[Items from a data source]
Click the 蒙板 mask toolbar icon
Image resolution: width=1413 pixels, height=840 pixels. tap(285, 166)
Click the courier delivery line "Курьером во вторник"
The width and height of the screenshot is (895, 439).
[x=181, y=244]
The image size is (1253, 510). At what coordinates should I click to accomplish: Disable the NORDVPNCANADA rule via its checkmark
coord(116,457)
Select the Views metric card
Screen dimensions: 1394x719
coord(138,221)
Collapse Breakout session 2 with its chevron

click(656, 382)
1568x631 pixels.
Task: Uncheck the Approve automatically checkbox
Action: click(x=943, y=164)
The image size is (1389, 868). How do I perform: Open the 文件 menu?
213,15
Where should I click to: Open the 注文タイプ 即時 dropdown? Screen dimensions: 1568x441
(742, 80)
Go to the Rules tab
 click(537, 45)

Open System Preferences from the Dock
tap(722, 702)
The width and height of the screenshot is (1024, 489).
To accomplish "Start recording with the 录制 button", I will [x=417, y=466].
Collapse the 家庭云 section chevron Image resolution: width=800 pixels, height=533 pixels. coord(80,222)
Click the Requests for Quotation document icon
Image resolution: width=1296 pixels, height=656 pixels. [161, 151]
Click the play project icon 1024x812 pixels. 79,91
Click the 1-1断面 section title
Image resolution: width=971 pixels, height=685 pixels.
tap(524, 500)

● **What the exercise asks**
The lines to set down, exactly and with both ends included, run from the one containing "Where should I" to the last line of the data above.

● **Completed task**
Where should I click to: Open the 注文タイプ 即時 dropdown? Screen dimensions: 1568x441
(742, 80)
Go to the Rules tab
 click(537, 45)

Open System Preferences from the Dock
tap(722, 702)
The width and height of the screenshot is (1024, 489).
To accomplish "Start recording with the 录制 button", I will [x=417, y=466].
Collapse the 家庭云 section chevron Image resolution: width=800 pixels, height=533 pixels. coord(80,222)
Click the Requests for Quotation document icon
Image resolution: width=1296 pixels, height=656 pixels. [161, 151]
Click the play project icon 1024x812 pixels. 79,91
Click the 1-1断面 section title
Image resolution: width=971 pixels, height=685 pixels.
tap(524, 500)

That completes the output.